Directions for this task: In the listing below, find the line that contains "You are a computer-use agent." and the line that contains "Instruction: Click the Buy now link". Quote both and every line between them, exactly, and nothing more.

Raw data:
[Start of Attachment]

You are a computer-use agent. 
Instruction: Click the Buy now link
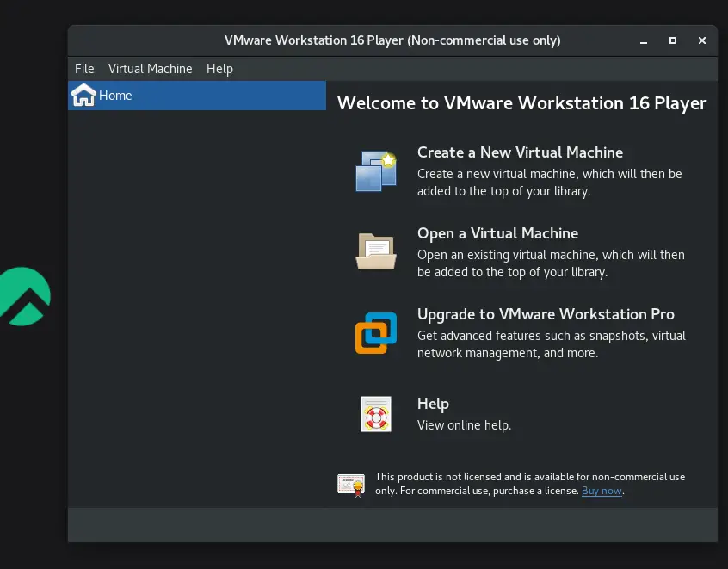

[End of Attachment]
[Start of Attachment]

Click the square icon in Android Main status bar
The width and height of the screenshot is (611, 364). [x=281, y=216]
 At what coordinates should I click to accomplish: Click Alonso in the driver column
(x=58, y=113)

[End of Attachment]
[Start of Attachment]

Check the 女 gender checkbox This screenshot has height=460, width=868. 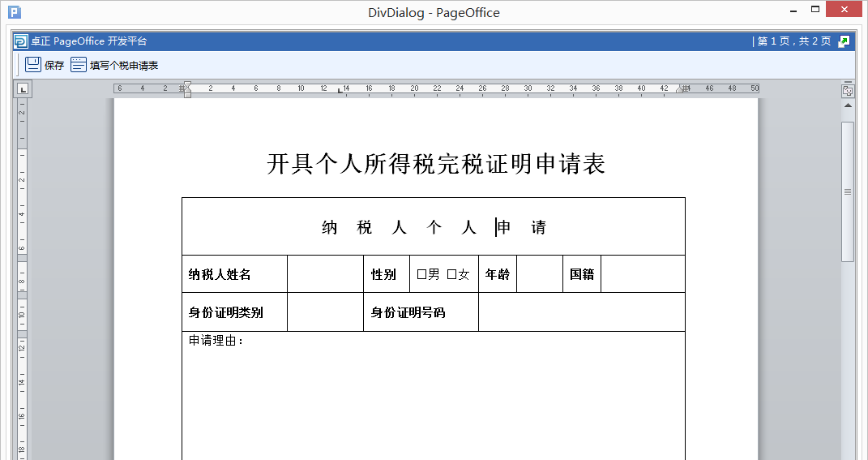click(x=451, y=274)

[End of Attachment]

The answer:
You are a computer-use agent. 
Instruction: Click the Buy now link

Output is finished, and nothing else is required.